Марченко показала примерное место удара. Максим отметил про себя назначить ей рентген, чтобы исключить перелом рёбер. Медсестра тем временем закончила хирургическую обработку, но не торопилась к столику за повязкой, слушая историю.

– Короче, мы в этой луже кипятка повалялись, я вскочила, в ванную ломанулась, хотела под холодную воду. А Людка решила, что я там закрыться хочу, за волосы меня схватила. Все орут, на дядю Юру наступили, уже и не помню кто. Я ей: «Мразь, отпусти меня!» Она что-то про то, как глаза мне выцарапает. Блин, как в кино.

Добровольский уже понял, что придётся давать телефонограмму про насильственные действия, но надо было дослушать до конца. Он кивнул Марине – не стой, сама же на автобус хотела успеть; та очнулась, намочила большие салфетки в хлоргексидине и принялась бинтовать.

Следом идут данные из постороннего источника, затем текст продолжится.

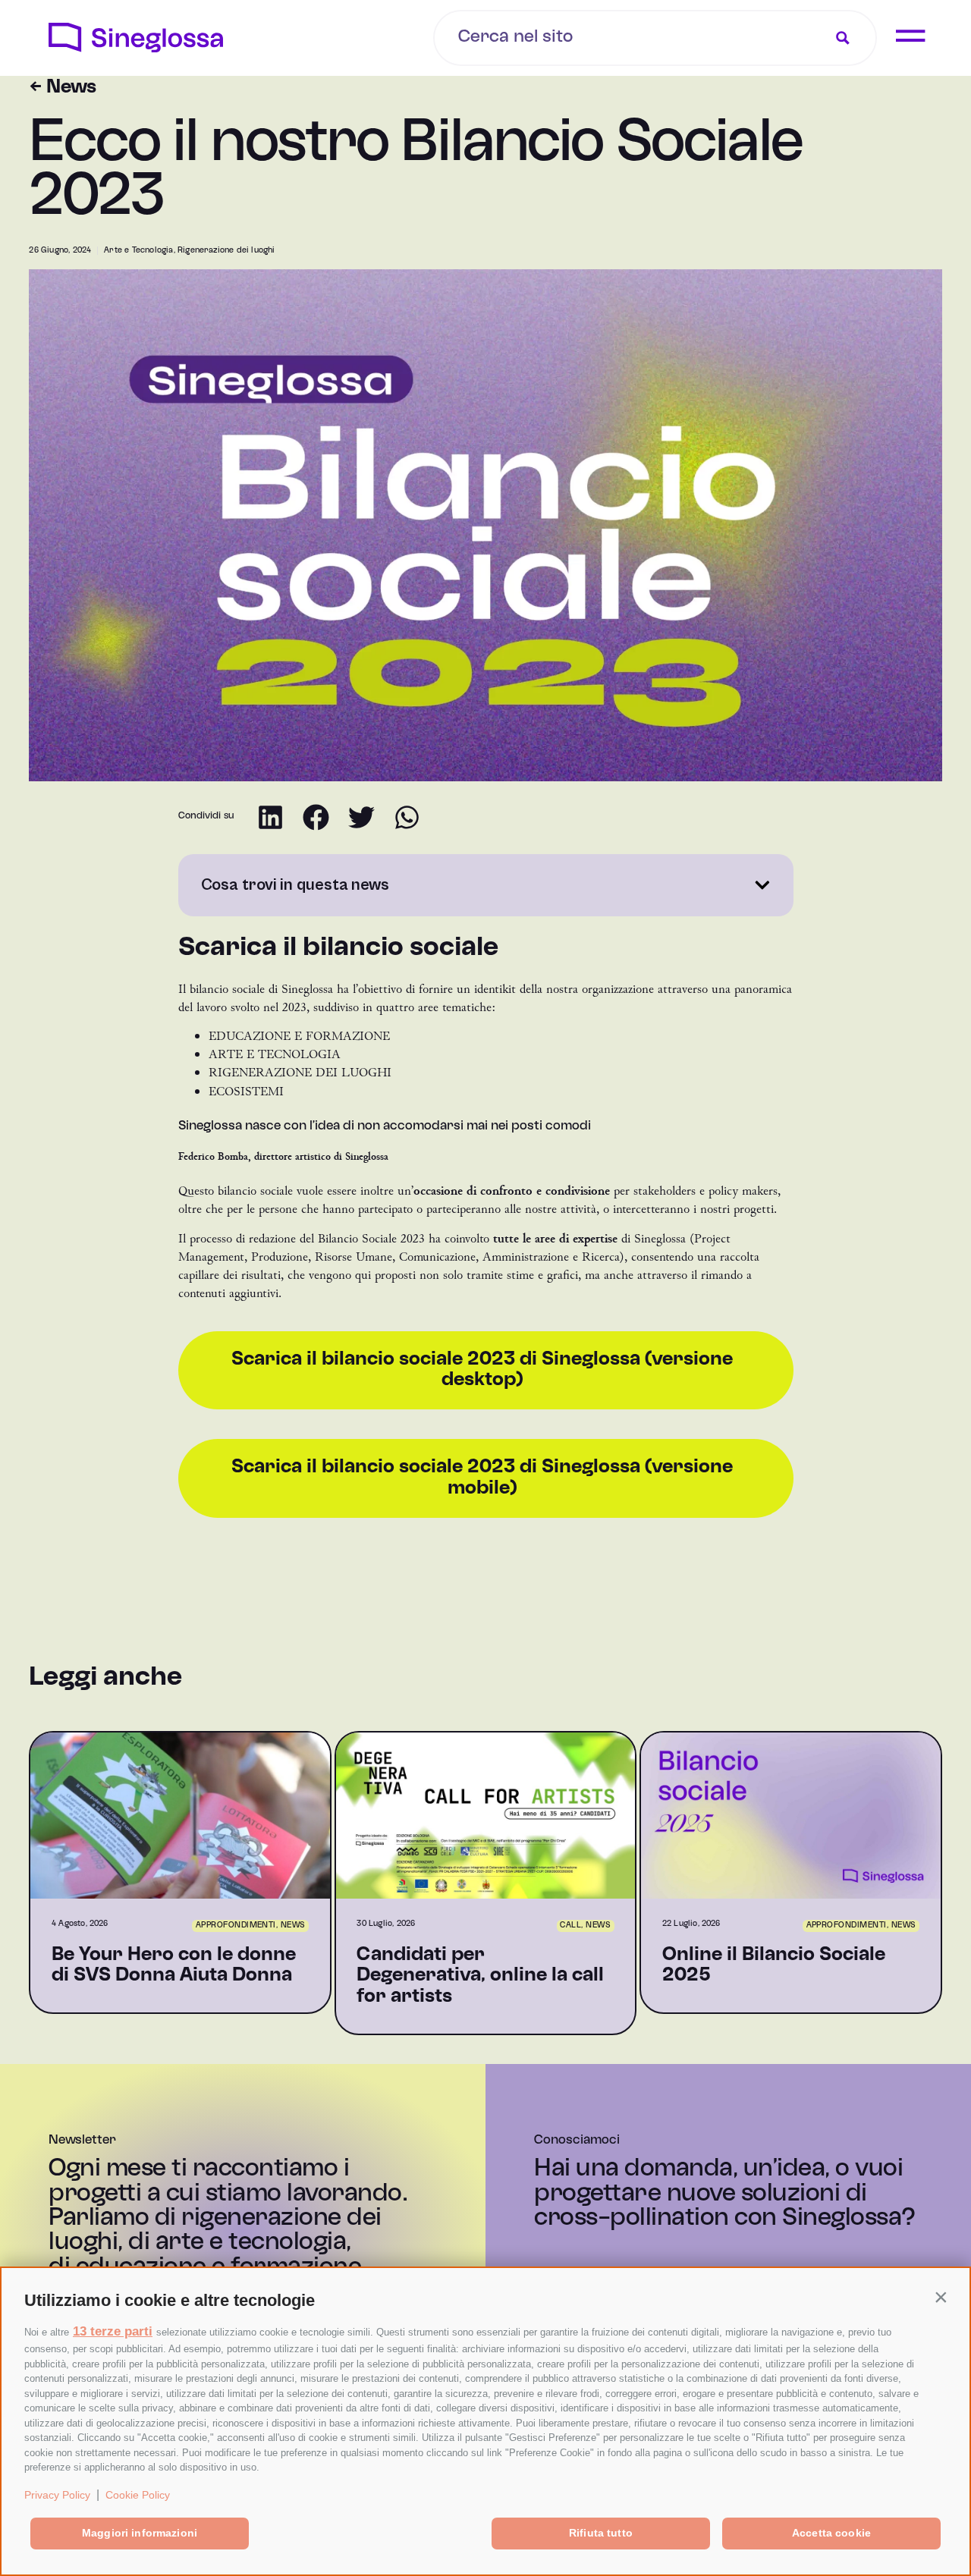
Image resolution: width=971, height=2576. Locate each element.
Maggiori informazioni (139, 2533)
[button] (941, 2297)
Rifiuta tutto (601, 2533)
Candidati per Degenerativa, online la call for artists (480, 1976)
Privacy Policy (57, 2495)
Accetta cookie (831, 2533)
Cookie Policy (137, 2495)
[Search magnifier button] (842, 38)
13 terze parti (112, 2331)
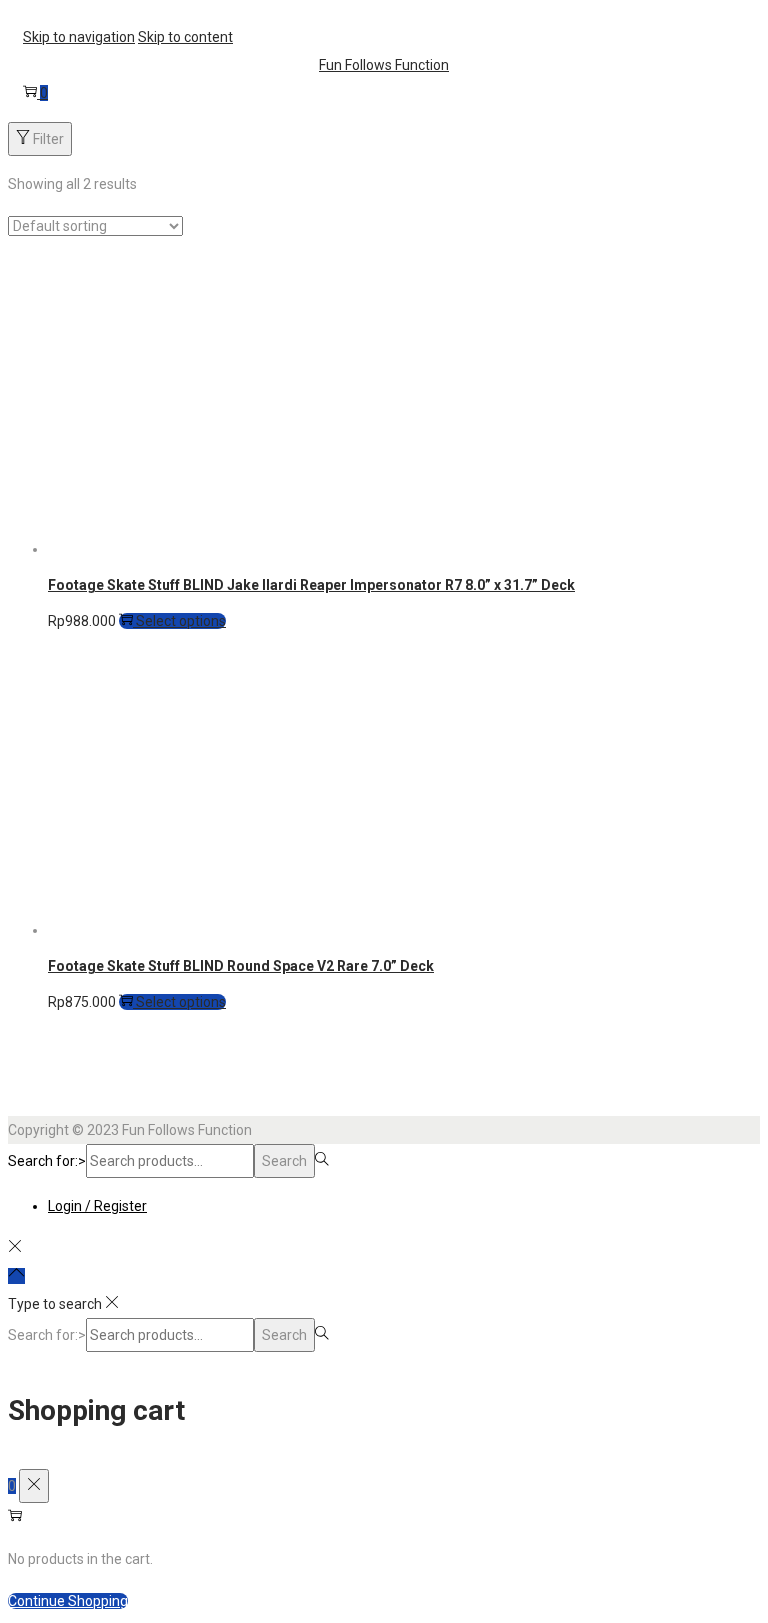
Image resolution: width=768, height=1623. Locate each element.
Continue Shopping (68, 1601)
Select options (179, 621)
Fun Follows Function (384, 65)
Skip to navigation (79, 37)
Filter (47, 139)
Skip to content (185, 37)
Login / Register (97, 1206)
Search (284, 1161)
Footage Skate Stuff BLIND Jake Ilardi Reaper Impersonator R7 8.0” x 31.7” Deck (311, 585)
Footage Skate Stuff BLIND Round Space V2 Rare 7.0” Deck (241, 966)
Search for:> (47, 1161)
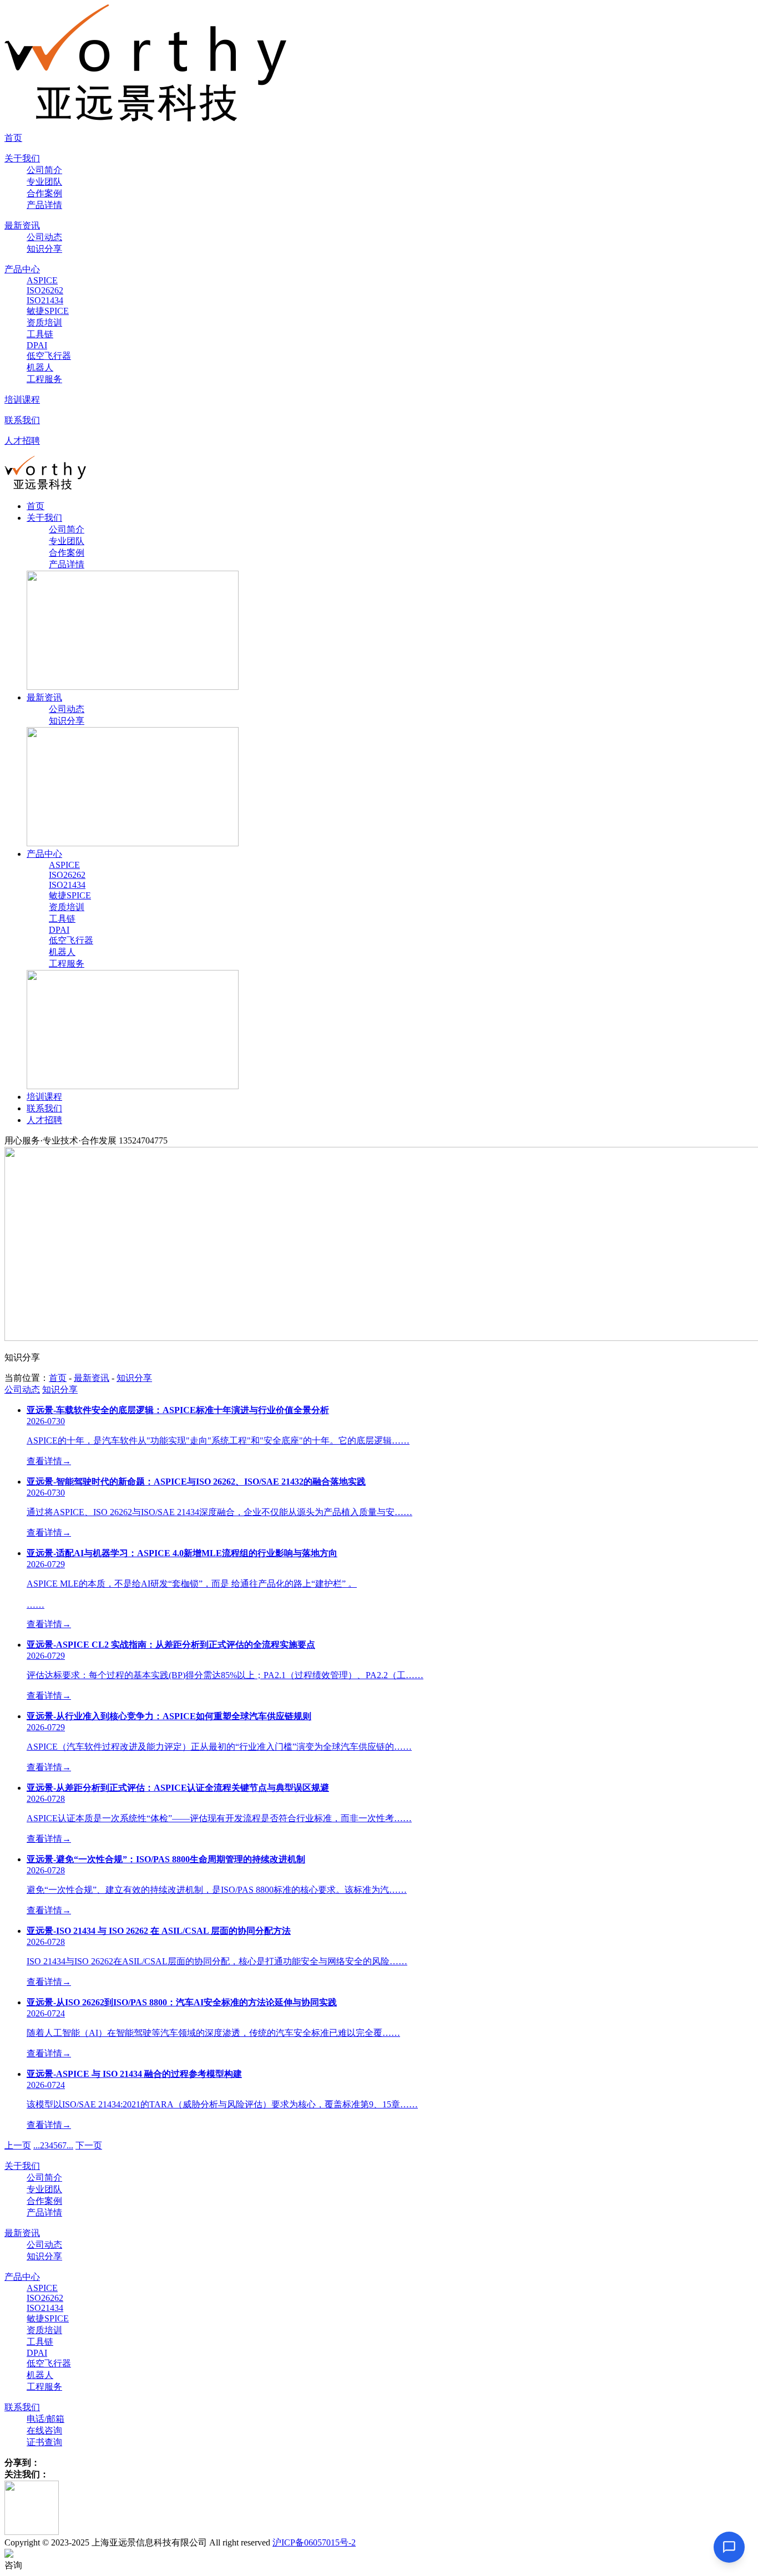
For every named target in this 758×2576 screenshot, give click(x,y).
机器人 (40, 367)
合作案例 (44, 193)
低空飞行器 (49, 355)
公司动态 (44, 237)
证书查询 (44, 2442)
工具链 (40, 334)
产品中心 (22, 269)
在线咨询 (44, 2430)
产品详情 (44, 205)
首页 (13, 138)
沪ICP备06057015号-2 (314, 2542)
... (36, 2145)
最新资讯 (22, 225)
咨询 (13, 2565)
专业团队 (44, 181)
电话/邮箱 (45, 2418)
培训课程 (22, 399)
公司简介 (44, 170)
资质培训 (44, 322)
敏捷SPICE (48, 311)
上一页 (17, 2145)
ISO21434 (45, 300)
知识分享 (44, 248)
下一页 (88, 2145)
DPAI (37, 345)
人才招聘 (22, 440)
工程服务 (44, 379)
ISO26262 (45, 290)
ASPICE (42, 280)
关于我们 (22, 158)
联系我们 (22, 420)
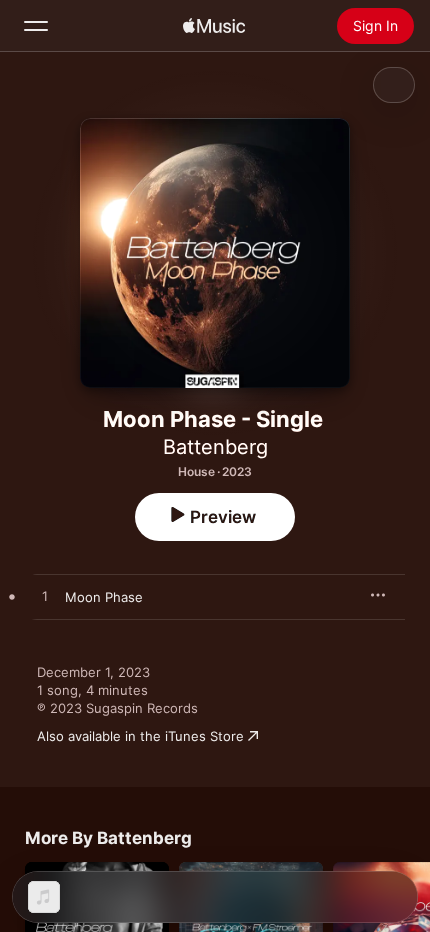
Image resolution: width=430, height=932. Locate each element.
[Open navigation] (36, 26)
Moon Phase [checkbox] (104, 597)
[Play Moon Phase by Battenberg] (45, 597)
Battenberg (215, 447)
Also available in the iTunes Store (140, 736)
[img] (214, 26)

– Ссс… – зашипела, как змея, Марченко. – И больно, и прохладно… И, короче, я уйти хочу, а они уже вдвоём дверь на лопату, телефон отняли и экран на нем разбили. Решили, что я сейчас полицию вызову. А я всё-таки до этого в «скорую» успела дозвониться, а уже потом дядя Юра телефон забрал, а когда «скорая» приехали, они с Людкой ещё бутылку вмазали и дверь не открыли. Я слышала, как врач стучал. Сама орала как резаная. Не открыли. Я им: «Полицию вызовите!» Они постучали ещё недолго, поматерились за дверью и ушли. Я говорю: «Они полицию стопудово вызовут, лучше отпустите меня!» Людка мне говорит: «Увижу возле моего Юры – в окно выкину тебя, а потом скажем, что ты пьяная сама прыгнула!» Открыла дверь и пинком меня на площадку, а следом телефон выкинула и кроссовки.

– Весело кто-то отдыхает, – сказала Марина, завязывая концы бинта на ноге. – Надо встать будет, чтобы вокруг рубашку обернуть.